El artículo 26 de la Constitución de la República dispone que "en ningún caso se permitirá que las cárceles sirvan para mortificar, y sí solo para asegurar a los procesados y penados, persiguiendo su reeducación, la aptitud para el trabajo y la profilaxis del delito". Nuestra tradición constitucional ha puesto énfasis en el objetivo de seguridad y rehabilitación del recluso.
Este precepto es un ejemplo de letra muerta constitucional, y la tragedia de la madrugada del jueves pasado en Rocha, lamentablemente, lo confirmó. Lo peor de todo es que, salvo en lo que atañe a la localidad, a los familiares y allegados de la decena larga de muertos y quemados por el incendio, a la población en general le va a pasar desapercibida pues ni la fiesta nacional organizada para la llegada de los deportistas del Mundial de Sudáfrica, ni las vacaciones fueron opacadas por los días de congoja nacional que debió sentir la sociedad uruguaya.

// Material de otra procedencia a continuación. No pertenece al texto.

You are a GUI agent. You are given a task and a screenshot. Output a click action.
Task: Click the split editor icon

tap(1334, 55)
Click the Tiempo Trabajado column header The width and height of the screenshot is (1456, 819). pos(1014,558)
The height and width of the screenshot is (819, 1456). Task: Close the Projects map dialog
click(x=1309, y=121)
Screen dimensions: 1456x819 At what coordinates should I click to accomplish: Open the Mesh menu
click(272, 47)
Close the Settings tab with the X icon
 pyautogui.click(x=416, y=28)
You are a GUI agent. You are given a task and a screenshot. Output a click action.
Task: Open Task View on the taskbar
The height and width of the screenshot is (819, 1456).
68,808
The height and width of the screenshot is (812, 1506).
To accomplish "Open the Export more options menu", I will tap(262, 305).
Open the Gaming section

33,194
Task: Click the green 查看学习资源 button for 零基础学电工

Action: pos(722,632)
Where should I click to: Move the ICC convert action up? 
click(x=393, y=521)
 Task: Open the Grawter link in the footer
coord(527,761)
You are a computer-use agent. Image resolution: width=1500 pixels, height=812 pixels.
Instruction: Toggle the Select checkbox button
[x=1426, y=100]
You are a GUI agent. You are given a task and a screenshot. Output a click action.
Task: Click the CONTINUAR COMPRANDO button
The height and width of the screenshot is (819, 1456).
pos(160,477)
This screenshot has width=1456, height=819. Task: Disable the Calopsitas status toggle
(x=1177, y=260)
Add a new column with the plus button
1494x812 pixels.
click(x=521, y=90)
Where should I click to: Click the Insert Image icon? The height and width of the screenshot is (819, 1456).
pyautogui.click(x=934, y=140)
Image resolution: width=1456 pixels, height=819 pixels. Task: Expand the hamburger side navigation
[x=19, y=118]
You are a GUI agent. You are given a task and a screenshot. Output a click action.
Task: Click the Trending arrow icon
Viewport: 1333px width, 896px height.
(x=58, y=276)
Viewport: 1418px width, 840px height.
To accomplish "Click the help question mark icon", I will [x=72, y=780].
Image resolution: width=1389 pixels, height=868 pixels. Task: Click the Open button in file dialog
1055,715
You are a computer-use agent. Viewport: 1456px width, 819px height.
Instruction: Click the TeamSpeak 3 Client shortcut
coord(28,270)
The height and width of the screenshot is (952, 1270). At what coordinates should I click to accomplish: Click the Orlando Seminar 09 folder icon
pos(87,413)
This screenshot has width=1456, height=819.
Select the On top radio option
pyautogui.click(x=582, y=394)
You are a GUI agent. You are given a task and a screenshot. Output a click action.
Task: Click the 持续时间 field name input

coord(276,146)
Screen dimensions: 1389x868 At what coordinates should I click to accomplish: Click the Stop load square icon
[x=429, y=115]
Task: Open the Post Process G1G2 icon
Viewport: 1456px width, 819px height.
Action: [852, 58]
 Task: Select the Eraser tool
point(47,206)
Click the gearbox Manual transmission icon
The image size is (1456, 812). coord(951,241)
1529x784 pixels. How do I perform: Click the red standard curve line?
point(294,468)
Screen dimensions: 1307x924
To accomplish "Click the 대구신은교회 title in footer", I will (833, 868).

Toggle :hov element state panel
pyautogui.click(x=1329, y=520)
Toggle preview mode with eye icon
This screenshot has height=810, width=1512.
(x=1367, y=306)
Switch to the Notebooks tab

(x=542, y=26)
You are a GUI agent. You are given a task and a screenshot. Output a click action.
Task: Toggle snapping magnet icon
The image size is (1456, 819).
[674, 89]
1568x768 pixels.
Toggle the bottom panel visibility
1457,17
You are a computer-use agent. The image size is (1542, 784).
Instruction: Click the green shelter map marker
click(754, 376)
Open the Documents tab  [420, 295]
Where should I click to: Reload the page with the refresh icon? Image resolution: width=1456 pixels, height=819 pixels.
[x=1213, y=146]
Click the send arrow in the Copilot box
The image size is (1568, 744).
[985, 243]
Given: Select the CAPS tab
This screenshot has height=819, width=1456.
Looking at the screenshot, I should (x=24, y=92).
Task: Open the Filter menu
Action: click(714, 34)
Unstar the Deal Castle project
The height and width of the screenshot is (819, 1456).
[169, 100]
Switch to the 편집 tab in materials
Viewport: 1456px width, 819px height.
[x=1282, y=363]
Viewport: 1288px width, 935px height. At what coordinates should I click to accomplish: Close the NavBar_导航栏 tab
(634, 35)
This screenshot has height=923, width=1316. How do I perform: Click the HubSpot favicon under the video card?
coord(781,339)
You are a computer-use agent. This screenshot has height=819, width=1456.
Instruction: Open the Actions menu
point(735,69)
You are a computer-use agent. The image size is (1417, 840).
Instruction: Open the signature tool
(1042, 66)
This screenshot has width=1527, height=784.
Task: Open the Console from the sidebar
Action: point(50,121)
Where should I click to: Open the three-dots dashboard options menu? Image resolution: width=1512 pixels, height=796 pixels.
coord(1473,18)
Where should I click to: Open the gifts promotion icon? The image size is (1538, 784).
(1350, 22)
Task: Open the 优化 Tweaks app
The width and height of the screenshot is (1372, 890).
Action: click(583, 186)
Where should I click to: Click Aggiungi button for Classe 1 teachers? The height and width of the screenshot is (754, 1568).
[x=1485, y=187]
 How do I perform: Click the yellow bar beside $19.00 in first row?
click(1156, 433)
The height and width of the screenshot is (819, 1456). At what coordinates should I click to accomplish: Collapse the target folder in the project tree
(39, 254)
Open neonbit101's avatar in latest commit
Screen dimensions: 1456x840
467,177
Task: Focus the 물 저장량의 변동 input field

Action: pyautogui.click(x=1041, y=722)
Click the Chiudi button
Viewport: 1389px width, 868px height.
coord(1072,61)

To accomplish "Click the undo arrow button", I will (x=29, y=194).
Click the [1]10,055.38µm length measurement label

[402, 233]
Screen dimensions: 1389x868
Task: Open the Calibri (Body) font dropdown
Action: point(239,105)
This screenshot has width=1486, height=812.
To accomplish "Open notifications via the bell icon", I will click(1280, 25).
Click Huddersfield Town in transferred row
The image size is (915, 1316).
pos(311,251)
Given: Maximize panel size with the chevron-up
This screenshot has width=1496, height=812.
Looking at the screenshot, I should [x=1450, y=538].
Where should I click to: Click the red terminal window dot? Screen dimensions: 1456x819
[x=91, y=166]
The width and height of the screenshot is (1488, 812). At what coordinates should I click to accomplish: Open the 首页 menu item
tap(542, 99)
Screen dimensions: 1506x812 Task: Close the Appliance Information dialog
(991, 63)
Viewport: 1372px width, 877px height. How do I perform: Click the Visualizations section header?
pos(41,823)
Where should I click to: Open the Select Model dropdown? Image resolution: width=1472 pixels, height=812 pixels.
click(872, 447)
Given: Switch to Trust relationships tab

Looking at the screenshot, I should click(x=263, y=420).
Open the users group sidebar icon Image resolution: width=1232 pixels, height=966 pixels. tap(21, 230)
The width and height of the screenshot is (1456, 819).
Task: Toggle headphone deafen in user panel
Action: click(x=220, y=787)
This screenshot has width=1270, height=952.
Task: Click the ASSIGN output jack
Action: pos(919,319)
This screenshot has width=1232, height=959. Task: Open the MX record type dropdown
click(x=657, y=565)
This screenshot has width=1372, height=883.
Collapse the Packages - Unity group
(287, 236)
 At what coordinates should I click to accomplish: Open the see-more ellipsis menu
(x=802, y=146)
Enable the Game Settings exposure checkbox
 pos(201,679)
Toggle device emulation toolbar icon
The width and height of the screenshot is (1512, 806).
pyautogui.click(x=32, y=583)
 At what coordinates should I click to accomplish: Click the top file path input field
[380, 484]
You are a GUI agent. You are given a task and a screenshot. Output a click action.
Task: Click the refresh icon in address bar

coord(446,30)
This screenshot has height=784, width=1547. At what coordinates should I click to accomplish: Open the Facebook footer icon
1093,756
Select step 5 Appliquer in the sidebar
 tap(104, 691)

No es cuestión de politizar porque sí este gravísimo suceso. Pero la izquierda lleva seis años de gobierno del país con poderes absolutos, con libertad para hacer lo que quiera, y ese período ha sido de una bonanza para la economía del país como no se conoció en su historia.
¿Qué hicieron en ese tiempo con el dinero? Hay que decirlo claramente, la omisión de cumplir con el mandato constitucional, que consagra el deber de satisfacer una obligación social, es flagrante. En el cuarto año de gobierno de Tabaré Vázquez, un funcionario de un organismo internacional que nos visitó, denunció que las cárceles uruguayas eran las peores del mundo y entonces el ex Presidente se enteró, y dispuso medidas inmediatas, pero recién en estos días se estaría votando una ley de emergencia carcelaria. Mientras tanto nadie explica qué se hizo bajo el Ministerio de Astori, ni quién fijaba las prioridades del gasto.
El ex Ministro del Interior, Guillermo Stirling en su editorial del 7 de julio publicado en www.concertacionciudadana.org, ("la seguridad como parte de la libertad") observa la necesidad de contar con establecimientos adecuados para alojar a los adictos a la pasta base. Ese problema lo debió afrontar bajo su gestión, pero aquél gobierno no contaba ni de cerca con los recursos del actual de izquierda para atender esta necesidad acuciante. Y justamente, el padre de uno de los jóvenes muertos de asfixia por intoxicación, se quejaba que su hijo murió encarcelado por fumarse "cuatro porros".
La cifras aterran: las cárceles uruguayas cuentan con 5.000 plazas para alojar más de 9.000 recursos. La cárcel de Rocha, con 174 reclusos para 70 plazas, tiene un hacinamiento de un 269%, es la segunda en las peores condiciones del país. No tenía habilitación de Bomberos pues estaba observada por las "ranchadas", separaciones con frazadas y cartones para preservar la intimidad, los que podían hacerlo. Y al parecer, un calentador provisorio hecho con ladrillos y resistencias de alambre, al tomar contacto con una de las precarias separaciones, provocó el fuego. "Vivían a lo perro" declaró el padre de otro de los muertos, acusando de negligencia a la jefatura de Policía y a la guardia de la cárcel, responsabilidades que deberán dilucidarse judicialmente pues se cuestiona el proceder de las jerarquías.
Discutir si la puerta de salida estaba abierta o cerrada no tiene sentido, es un detalle. Importa la consecuencia de no haberse tomado medidas elementales de precaución por parte de autoridades gubernamentales que todavía se jactan de sus éxitos en el manejo de la economía del país.
Esto no lo arregla Mujica pidiendo disculpas. Sirve sólo como confesión.
El Partido Nacional interpela, y es de esperar que toda la oposición coordine una instancia parlamentaria en bloque y eficaz.